> **Text provided**
· · · · ·
On Fri, 08 Jan 1999 13:20:00 GMT, in uk.railway Geoff Bannister
<gbannister.rcts@argonet.co.uk> wrote:

>The interesting thing here, in hindsight as ever, is that Robert Riddles,
>when he was the CME of BR, set his face firmly against dieselisation,
>arguing that the way forward was to electrify and pointing out that, if we
>dieselised, we would then set back electrification by a generation while the
>book cost of the diesels was reduced. This is precisely what happened in
>respect of the ECML. It was for that reason that Riddles stuck to his guns
>over the Standard steam programme. 

Absolutely right.  It also irrevocably affected the long term future of the GWML
and the Trans-Pennine lines and probably others too.

>If BR had been able to keep to its stated
>way of developing the Modernisation Programme - ie by running the Pilot
>Scheme diesels for 2/3 years before bulk ordering, we might not have seen
>the railways in the financial mess they got into and might have avoided the
>waste of huge sums of money which occurred as a result.
· · · · ·
> **To-do list**
1 - According to the railway post, what did Robert Riddles argue was the way forward?
2 - Give everything from "On Fri, 08 Jan" down to "probably others too." in the railway post again, replacing "generation" with "decade".
Please rely on the railway post alone.

> **Entries shown**
· · · · ·
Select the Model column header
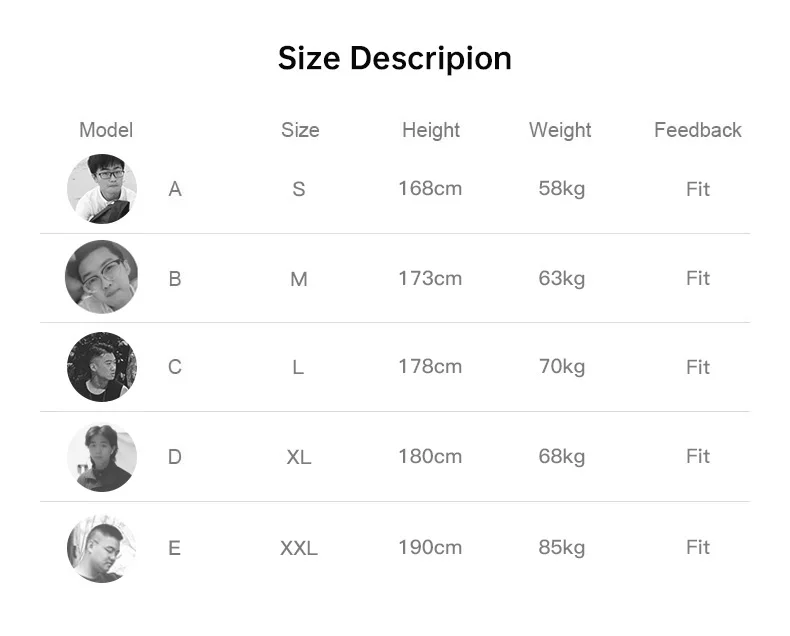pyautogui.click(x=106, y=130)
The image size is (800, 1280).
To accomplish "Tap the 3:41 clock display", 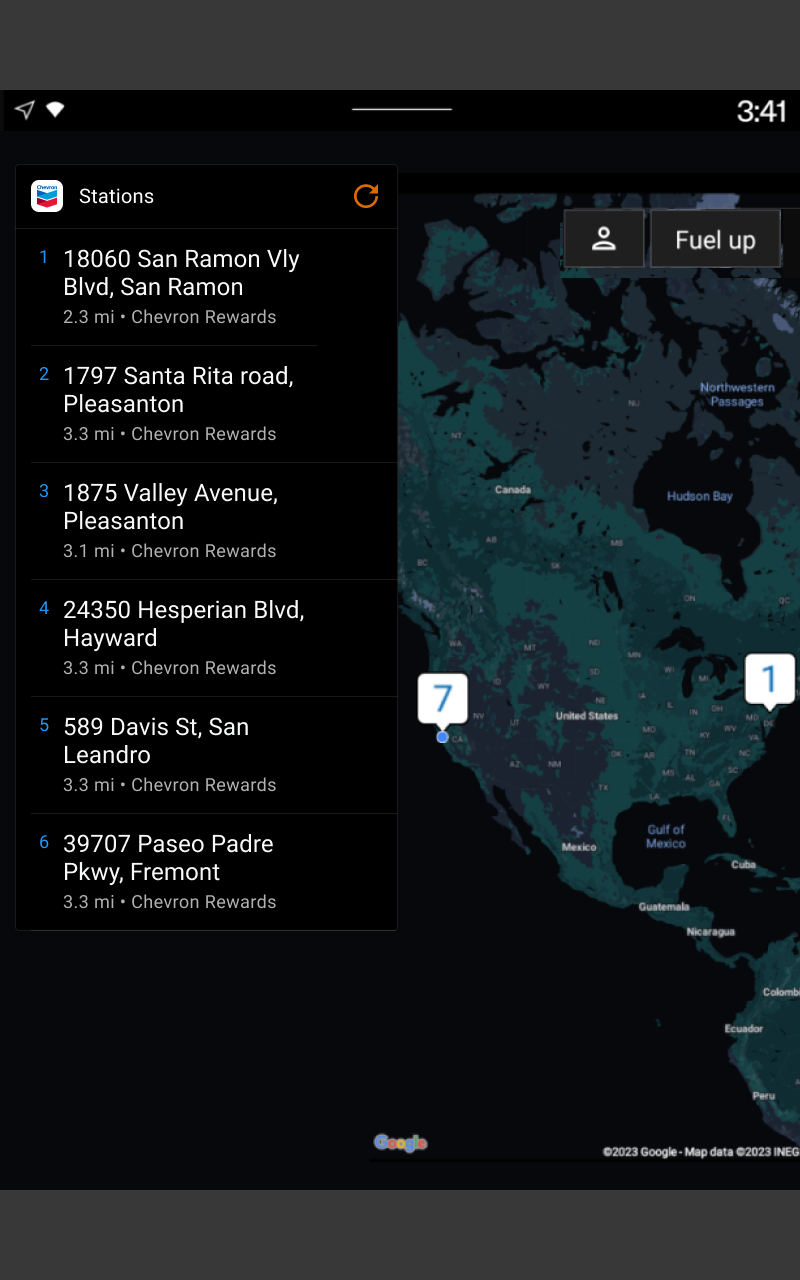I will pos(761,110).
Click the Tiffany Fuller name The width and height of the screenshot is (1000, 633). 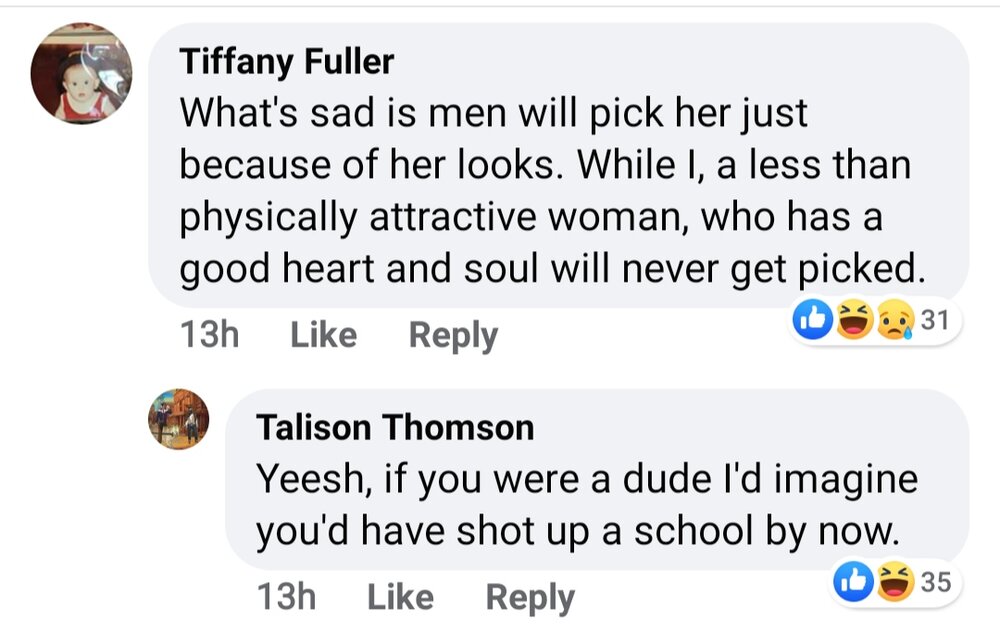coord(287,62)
· · · · ·
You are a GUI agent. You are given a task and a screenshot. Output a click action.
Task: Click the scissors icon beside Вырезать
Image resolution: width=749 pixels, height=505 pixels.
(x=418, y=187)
· · · · ·
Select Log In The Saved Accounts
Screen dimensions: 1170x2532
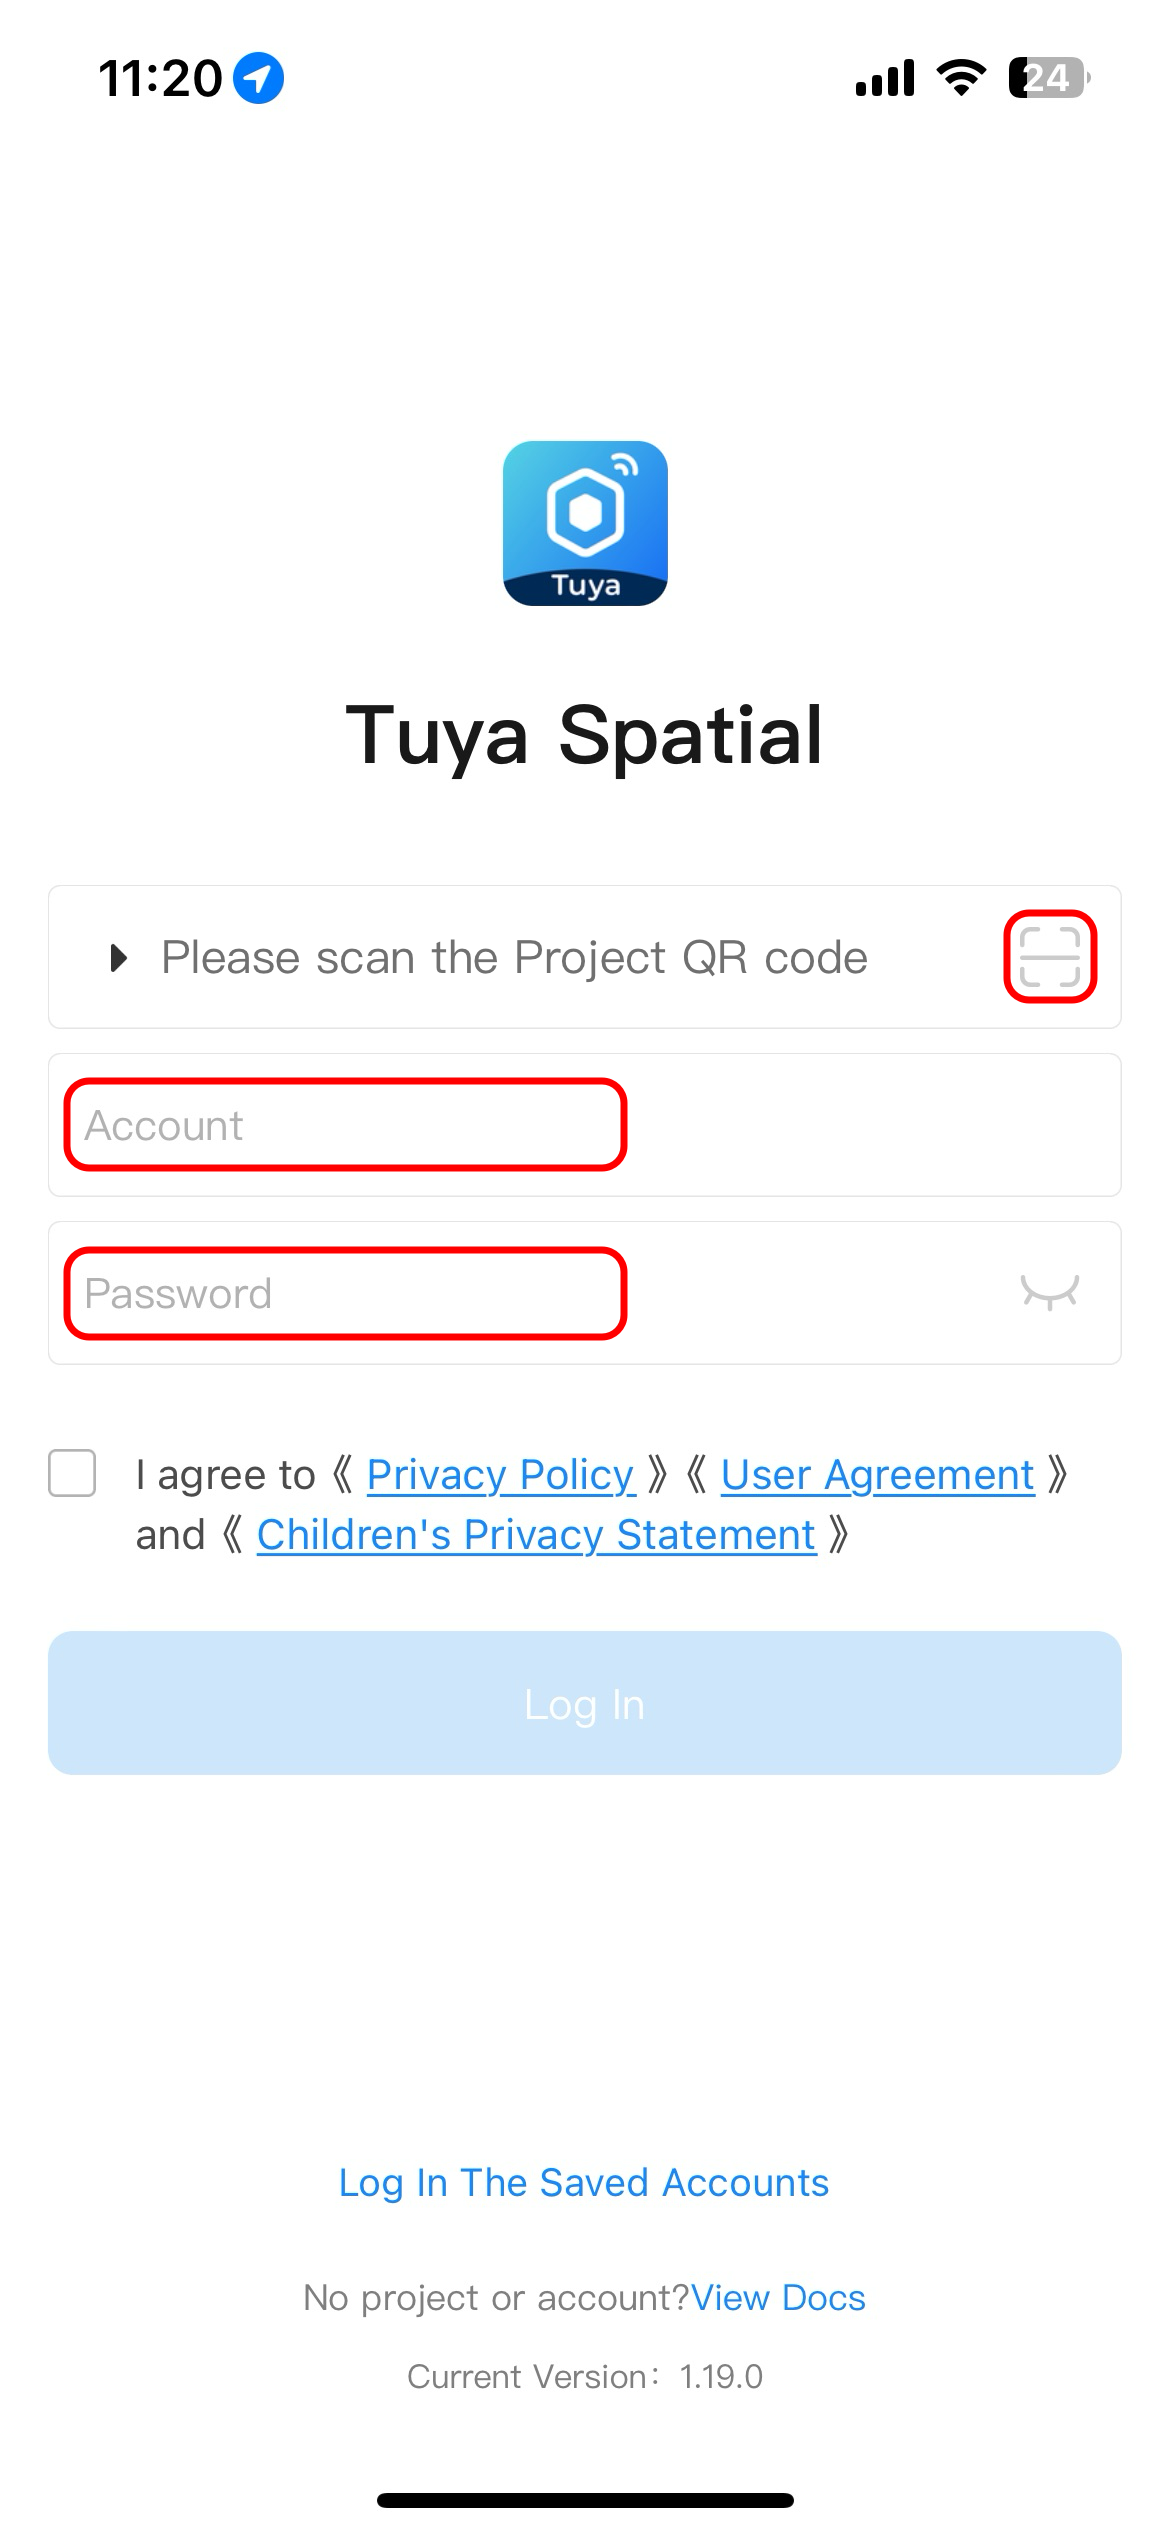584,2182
· · · · ·
> **Results of the tasks**
1 - To electrify.

2 -
On Fri, 08 Jan 1999 13:20:00 GMT, in uk.railway Geoff Bannister
<gbannister.rcts@argonet.co.uk> wrote:

>The interesting thing here, in hindsight as ever, is that Robert Riddles,
>when he was the CME of BR, set his face firmly against dieselisation,
>arguing that the way forward was to electrify and pointing out that, if we
>dieselised, we would then set back electrification by a decade while the
>book cost of the diesels was reduced. This is precisely what happened in
>respect of the ECML. It was for that reason that Riddles stuck to his guns
>over the Standard steam programme. 

Absolutely right.  It also irrevocably affected the long term future of the GWML
and the Trans-Pennine lines and probably others too.